Theriot won the World Series with the Cardinals in 2011. He contributed greatly with his bat, especially in the NL Division Series with the Philadelphia Phillies. Against the Milwaukee Brewers, Theriot at second base robbed Prince Fielder of a seemingly sure hit for the third out of the inning. Fielder was so impressed with the play that he waited for Theriot to exit the field and gave him an enthusiastic high five. On December 13, Theriot was non-tendered by the Cardinals and became a free agent.

===San Francisco Giants (2012)===
On January 27, 2012, Theriot agreed to a one-year, $1.25 million nonguaranteed contract with the San Francisco Giants, providing depth to the team's middle infield. Theriot was briefly reunited with his college teammate and double-play partner Fontenot, before Fontenot was released by the Giants at the end of spring training. Theriot shared playing time at second base with Emmanuel Burriss at the beginning of the season, but went on the 15-day disabled list in May. When he returned, he became the regular second baseman, replacing the struggling Burriss. He remained in the lineup virtually every day until August, when he was moved back to the bench and lost his starting job to newly acquired Marco Scutaro, whom the Giants had acquired in a trade with the Colorado Rockies.

Theriot won the World Series with the San Francisco Giants in 2012. In game 4 of the Series, Theriot was used as a designated hitter for the first time in his major league career. In the 10th inning, he hit a leadoff single and eventually scored the go-ahead and winning run (coincidentally being driven in by Scutaro, who had taken his spot in the lineup 2 months before), which gave the Giants the clinching victory in a four-game sweep of the Detroit Tigers. As it turned out, Theriot scored the game- and series-clinching run in his final on-field action in MLB. Theriot became the sixth player in Major League history to win consecutive World Series championships on different teams.

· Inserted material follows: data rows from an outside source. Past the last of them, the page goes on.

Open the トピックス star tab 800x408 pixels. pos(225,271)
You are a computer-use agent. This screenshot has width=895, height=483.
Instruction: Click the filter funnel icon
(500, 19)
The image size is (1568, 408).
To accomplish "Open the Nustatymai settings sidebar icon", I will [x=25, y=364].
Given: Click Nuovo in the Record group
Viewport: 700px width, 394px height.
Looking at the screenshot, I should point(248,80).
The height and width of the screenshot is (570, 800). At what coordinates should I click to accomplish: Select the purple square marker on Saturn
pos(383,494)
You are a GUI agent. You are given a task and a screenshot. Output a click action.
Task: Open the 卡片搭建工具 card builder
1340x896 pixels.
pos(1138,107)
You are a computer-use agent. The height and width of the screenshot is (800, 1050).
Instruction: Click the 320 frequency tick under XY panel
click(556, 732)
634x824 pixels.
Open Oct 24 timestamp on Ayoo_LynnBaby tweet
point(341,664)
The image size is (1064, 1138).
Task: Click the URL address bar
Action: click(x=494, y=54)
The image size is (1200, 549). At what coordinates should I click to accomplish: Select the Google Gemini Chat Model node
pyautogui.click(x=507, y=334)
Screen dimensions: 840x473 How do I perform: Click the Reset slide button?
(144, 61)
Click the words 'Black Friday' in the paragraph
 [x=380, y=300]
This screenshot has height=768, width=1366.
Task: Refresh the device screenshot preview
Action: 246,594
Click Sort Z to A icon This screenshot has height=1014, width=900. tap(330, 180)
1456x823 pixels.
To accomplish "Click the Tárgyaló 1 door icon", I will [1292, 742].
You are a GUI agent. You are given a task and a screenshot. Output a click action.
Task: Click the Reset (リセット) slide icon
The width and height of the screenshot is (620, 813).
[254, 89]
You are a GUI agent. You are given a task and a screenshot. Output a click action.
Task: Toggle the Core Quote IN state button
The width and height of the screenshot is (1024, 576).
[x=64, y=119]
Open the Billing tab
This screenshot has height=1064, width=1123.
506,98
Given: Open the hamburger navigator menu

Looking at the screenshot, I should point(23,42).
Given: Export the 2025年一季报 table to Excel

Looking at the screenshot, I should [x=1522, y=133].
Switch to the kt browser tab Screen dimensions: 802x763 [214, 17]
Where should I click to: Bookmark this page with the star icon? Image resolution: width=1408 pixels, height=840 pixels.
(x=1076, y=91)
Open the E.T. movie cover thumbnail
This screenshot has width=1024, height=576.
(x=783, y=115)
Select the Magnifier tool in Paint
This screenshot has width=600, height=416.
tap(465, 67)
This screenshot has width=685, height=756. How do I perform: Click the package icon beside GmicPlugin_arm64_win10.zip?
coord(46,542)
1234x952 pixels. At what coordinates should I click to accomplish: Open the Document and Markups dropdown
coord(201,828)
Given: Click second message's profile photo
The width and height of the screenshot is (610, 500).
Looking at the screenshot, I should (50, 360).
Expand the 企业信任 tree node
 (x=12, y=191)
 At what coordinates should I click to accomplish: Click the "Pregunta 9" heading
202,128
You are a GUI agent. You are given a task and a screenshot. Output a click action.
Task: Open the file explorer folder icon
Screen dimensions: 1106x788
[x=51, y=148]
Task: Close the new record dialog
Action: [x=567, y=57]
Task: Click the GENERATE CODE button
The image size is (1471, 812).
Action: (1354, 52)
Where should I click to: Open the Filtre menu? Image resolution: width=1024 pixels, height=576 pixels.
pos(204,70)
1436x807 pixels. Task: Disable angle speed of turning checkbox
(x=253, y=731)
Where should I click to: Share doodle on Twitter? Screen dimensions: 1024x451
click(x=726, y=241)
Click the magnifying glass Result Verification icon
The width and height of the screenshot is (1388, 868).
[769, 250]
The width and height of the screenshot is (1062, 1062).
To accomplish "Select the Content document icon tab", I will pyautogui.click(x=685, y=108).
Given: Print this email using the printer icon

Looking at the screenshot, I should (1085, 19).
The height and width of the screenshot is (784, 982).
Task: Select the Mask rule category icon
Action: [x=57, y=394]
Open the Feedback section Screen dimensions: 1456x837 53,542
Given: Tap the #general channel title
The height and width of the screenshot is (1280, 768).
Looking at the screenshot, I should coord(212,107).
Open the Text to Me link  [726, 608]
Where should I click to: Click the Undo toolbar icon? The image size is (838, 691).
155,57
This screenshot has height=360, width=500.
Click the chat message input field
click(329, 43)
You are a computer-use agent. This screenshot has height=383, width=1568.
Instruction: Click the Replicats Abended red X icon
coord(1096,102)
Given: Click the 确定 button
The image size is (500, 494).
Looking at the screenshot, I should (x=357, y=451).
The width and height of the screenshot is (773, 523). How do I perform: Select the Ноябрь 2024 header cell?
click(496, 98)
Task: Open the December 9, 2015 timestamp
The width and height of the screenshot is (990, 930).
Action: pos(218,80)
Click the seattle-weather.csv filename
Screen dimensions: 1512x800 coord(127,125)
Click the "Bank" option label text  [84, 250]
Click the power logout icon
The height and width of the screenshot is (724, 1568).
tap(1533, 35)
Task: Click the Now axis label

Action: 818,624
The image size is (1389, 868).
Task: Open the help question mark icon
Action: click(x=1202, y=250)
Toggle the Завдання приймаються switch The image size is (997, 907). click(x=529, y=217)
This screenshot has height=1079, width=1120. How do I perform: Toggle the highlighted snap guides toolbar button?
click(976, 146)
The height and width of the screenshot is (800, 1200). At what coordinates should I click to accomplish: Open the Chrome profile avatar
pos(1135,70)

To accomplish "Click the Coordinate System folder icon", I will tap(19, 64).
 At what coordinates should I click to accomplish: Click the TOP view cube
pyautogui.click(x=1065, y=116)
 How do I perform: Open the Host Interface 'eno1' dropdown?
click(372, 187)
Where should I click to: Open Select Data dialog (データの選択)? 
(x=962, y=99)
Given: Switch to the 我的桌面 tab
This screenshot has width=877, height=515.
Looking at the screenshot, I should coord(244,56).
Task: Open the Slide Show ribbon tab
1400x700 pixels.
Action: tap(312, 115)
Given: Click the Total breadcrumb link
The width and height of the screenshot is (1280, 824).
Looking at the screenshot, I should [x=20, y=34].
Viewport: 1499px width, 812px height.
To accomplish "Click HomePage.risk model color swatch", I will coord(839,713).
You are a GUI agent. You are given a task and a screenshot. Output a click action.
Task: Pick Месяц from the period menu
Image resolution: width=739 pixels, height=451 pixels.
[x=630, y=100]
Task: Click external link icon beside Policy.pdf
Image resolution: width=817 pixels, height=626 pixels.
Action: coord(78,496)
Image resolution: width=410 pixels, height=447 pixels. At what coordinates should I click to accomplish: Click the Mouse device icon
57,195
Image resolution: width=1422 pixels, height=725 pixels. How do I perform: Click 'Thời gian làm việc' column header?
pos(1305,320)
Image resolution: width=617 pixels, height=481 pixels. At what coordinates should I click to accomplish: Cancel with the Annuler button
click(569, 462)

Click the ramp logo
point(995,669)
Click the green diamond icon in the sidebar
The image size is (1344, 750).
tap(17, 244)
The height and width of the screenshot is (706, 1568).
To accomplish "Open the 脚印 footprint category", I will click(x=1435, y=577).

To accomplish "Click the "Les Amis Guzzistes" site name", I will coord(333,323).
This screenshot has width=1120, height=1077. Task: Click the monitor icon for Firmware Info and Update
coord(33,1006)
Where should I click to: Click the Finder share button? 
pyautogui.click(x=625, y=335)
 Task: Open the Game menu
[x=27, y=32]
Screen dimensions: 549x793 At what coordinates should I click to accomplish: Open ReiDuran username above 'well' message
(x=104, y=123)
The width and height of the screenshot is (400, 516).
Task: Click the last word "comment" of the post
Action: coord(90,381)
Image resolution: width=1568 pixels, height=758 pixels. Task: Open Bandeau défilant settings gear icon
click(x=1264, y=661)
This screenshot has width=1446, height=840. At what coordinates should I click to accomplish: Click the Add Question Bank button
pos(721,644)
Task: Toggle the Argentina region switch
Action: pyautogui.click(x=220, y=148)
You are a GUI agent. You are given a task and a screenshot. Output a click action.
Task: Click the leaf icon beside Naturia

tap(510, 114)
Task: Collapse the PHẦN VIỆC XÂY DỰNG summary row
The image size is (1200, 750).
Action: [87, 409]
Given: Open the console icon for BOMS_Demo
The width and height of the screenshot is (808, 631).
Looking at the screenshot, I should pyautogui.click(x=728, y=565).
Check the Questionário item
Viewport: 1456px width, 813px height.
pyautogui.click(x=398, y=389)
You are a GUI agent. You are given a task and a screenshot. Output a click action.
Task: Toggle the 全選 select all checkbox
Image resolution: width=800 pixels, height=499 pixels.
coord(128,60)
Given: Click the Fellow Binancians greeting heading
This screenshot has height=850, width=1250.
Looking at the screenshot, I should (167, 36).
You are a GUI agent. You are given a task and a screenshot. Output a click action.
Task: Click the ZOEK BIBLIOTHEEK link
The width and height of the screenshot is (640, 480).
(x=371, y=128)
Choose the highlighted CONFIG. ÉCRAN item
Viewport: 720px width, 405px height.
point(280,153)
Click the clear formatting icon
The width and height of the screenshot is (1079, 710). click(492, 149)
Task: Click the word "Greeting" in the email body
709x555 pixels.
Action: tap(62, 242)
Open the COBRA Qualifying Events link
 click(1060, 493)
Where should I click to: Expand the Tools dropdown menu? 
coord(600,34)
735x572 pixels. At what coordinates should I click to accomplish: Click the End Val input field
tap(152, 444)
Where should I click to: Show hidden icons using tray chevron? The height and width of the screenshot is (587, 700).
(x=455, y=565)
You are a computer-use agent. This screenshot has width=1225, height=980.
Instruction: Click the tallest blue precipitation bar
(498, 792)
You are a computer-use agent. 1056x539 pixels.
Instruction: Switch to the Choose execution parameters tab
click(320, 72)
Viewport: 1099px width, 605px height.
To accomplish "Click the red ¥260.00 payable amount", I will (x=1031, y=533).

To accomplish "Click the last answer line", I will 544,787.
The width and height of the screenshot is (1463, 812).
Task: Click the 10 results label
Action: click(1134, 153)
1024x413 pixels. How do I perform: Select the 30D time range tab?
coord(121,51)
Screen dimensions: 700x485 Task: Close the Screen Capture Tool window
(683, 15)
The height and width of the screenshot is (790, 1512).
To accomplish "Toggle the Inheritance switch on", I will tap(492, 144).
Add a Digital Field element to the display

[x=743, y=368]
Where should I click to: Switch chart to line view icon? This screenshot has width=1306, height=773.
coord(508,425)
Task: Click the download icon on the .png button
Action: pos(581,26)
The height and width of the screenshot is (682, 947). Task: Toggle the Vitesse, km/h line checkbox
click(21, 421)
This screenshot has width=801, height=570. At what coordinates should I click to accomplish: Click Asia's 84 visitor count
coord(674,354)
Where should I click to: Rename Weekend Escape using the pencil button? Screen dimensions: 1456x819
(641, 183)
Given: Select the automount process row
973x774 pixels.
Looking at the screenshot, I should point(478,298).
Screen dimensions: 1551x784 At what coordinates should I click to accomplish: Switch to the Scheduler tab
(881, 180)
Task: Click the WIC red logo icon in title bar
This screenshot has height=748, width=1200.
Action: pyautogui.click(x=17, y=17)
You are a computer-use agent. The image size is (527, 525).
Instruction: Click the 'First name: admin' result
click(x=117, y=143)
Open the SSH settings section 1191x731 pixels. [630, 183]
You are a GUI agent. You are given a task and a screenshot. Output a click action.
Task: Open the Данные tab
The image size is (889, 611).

After sitting out the entire 2013 season, Theriot announced his retirement on January 6, 2014.

===Career statistics===
In 899 games over eight seasons, Theriot posted a .281 batting average (911-for-3246) with 446 runs, 17 home runs, 257 RBIs, 121 stolen bases, and 285 bases on balls. He finished his career with a .976 fielding percentage playing primarily at shortstop and second base. Theriot ranked first in the NL for most singles in 2008, 2009, and 2010.

==TOOTBLAN==
A new baseball statistic was developed in 2008 called TOOTBLAN - an acronym that stands for Thrown Out on the Bases Like a Nincompoop - in order to account for Theriot's poor baserunning skills. It has since grown in usage, and has become an officially tracked statistic.

==Personal life==
Theriot and his wife, Johnnah Haik, live in Baton Rouge, Louisiana with their three children.

Theriot was referred to by Cubs (and later Giants) fans and broadcasters as "The Riot" as a play on the spelling of his last name.

On November 12, 2010, Theriot hosted the Ryan Theriot Golf Classic which benefits the National Wildlife Federation, the Autism Society, and the Fore Kids Foundation.